E’ vero, altre volte l’umanità ha visto eventi simili, e tutti abbiamo ricordato le pestilenze famose dei secoli passati col retropensiero che se erano trascorse quelle, se erano state superate... Ma questa nostra sventura attuale è diversa; perché nel passato -fino ancora alla Spagnola di cent’anni fa- le catastrofi di questo tipo erano percepite in qualche modo come circoscritte, come riguardanti luoghi più o meno lontani anche se poi arrivavano dappertutto e anche vicino a noi. Della Peste milanese del 1630 ne sappiamo molto di più noi forse di quanto allora non ne sapessero a Roma. Oggi però tutto è a conoscenza di tutti, simultaneamente. Tutti abbiamo visto cosa accadeva mentre accadeva; in Cina come a Milano; vicino e più lontano; prima, durante e dopo. Abbiamo visto svilupparsi le conseguenze patologiche del virus, ma anche quelle economiche, nel momento in cui si mettevano in movimento; abbiamo potuto esser testimoni o protagonisti di improvvisi e catastrofici impoverimenti di già poveri, di agiatezze che apparivano consolidate, di imprese che apparivano ben piantate, di progetti che suscitavano grandi speranze.
Abbiamo assistito al crollo dello Stato -della sua economia, della sua capacità di governare, della sua possibilità di programmare-. Al crollo dell’Europa, ormai custode di un fantasma del sogno dei padri. Al crollo dell’Impero d’Occidente frazionato in tanti piccoli interessi di conservazione del poco che resta in piedi, schiacciato sotto il peso dell’immenso disastro nascosto sotto il tappeto di un debito sconfinato e insolvibile (la finanza creativa). Al crollo dell’Oriente, del Sud, di tutto. Ne siamo stati e ne siamo testimoni di minuto in minuto. Abbiamo sotto gli occhi lo spettacolo penoso dei piccoli egoismi che cercano di ignorare l’accaduto esibendo la volontà di ripartire, senza capire che non si potrà ripartire, ma che si potrà, si dovrà “partire di nuovo”. E che per farlo dovremo cambiare un po’ tutto.

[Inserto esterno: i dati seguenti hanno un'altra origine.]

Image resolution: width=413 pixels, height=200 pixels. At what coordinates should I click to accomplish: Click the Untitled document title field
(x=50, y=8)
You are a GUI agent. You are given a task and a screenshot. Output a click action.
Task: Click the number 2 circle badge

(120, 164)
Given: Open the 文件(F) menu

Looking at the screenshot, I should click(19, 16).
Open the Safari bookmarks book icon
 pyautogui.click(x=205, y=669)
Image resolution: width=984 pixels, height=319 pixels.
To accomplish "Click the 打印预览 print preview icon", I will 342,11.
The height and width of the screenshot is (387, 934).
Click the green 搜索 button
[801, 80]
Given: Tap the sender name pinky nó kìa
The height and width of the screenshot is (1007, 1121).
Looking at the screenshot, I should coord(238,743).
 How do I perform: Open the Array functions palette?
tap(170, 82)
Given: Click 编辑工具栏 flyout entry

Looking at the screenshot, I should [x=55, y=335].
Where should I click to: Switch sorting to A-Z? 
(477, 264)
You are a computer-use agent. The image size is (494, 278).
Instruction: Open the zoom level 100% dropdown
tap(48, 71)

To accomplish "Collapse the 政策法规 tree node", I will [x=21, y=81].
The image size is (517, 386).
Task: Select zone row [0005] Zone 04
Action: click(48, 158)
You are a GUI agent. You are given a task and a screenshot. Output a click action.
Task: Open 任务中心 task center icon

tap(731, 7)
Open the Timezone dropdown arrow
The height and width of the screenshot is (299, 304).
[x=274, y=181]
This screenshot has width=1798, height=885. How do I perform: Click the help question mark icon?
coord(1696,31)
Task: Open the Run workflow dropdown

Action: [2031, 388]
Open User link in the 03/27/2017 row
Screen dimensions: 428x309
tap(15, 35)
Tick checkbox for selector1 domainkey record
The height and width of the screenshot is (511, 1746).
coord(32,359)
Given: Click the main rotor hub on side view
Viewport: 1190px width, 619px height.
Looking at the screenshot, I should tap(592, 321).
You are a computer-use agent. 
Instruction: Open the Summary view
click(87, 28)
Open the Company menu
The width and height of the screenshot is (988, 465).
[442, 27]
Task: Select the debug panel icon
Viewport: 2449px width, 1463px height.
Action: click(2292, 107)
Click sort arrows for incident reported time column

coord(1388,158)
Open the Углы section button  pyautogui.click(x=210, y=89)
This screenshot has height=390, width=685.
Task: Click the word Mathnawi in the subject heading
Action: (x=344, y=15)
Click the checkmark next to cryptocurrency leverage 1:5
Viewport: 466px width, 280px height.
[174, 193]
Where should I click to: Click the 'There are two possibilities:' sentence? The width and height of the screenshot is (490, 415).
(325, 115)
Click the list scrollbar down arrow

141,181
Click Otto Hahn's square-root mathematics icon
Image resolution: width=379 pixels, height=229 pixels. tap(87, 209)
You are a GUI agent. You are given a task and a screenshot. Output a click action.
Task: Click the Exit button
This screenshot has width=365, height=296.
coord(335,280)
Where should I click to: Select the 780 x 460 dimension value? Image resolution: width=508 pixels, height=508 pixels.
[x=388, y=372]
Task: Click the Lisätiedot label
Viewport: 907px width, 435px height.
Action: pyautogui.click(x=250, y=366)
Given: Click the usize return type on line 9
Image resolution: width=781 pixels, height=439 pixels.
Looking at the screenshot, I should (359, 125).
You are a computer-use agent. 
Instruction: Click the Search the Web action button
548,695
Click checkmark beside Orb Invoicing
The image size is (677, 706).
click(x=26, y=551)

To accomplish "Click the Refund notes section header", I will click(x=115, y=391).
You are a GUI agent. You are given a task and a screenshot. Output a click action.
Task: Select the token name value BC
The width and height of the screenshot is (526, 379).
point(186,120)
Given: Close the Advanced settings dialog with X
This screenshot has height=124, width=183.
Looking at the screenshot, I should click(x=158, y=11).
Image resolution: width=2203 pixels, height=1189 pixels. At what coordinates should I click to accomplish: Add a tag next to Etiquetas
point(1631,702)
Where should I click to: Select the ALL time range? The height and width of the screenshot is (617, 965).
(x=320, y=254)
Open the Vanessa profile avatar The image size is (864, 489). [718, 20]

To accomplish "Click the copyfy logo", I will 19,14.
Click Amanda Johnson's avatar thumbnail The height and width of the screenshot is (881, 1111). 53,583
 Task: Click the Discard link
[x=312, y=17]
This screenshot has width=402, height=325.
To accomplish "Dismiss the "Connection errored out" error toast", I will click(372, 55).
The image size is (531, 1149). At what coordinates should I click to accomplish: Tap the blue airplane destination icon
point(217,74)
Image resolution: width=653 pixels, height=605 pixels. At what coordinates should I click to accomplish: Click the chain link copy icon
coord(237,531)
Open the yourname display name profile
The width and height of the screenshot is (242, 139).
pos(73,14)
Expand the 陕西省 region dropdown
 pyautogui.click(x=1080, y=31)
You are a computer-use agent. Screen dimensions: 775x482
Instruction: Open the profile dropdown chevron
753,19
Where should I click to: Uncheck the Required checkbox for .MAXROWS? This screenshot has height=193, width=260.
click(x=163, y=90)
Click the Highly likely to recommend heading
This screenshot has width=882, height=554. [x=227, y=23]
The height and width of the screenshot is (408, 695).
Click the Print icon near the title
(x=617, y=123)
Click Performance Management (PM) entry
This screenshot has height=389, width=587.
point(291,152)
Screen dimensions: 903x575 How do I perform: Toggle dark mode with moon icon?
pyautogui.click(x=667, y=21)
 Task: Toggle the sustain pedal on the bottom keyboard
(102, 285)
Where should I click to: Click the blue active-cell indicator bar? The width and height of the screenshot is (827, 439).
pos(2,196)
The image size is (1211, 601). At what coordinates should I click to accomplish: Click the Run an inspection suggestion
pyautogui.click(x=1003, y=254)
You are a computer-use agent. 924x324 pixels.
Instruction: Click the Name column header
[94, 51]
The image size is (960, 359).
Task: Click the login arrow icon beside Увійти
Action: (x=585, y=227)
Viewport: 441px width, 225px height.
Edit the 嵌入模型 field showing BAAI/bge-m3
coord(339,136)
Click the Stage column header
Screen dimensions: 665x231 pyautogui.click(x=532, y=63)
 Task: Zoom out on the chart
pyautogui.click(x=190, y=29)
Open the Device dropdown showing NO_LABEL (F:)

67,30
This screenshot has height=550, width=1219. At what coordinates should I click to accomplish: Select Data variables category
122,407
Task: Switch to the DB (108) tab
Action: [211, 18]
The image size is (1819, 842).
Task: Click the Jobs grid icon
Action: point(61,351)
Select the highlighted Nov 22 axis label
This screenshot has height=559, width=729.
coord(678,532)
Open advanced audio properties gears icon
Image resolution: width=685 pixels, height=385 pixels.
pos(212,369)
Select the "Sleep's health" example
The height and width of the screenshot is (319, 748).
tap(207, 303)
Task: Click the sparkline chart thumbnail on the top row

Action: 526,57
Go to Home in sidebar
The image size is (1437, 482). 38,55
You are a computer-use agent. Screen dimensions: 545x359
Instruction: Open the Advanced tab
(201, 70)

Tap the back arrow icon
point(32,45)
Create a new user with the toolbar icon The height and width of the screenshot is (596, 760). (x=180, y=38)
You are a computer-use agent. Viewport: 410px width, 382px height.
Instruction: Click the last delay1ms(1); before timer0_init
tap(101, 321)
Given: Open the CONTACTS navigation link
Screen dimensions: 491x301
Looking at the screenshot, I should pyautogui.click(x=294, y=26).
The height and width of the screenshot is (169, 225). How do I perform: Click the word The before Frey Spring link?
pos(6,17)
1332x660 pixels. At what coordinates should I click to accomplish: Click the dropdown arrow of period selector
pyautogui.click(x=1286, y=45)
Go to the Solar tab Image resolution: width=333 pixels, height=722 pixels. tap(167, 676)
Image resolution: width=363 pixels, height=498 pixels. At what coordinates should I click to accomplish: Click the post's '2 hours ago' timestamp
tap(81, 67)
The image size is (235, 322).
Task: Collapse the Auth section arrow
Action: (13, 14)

Abbiamo continuato a complimentarci con l’Imperatore per la bellezza dei suoi vestiti sempre nuovi, ma ora non lo si può più fare: il Coronavirus ci ha disvelato che il re è nudo.
Quaranta giorni. Ora dobbiamo decidere se vogliamo ricostruire Varsavia com’era prima della distruzione, o se volgiamo riedificare Berlino per i tempi nuovi. Perché certo un’altra città ci aspetta, un’altra “civitas”, un’altra civiltà. Indipendentemente dalla nostra volontà e dal nostro intervento quella di prima è crollata. E se è vero che era lei il problema, come è stato detto acutamente, allora facciamo in modo che quella nuova sia migliore.
I pesci, le meduse e i polpi nella laguna di Venezia e nel nostro mare; i fagiani e le lepri nelle nostre campagne; i cieli tersi e l’aria pura al posto dello smog delle città e delle metropoli sono, mi pare indicazioni di metodo piuttosto interessanti. Non perdiamo questa occasione, che ci è costata così tanto.
Buon Primo Maggio, ricordando Gian Paolo che quest’anno non c’è.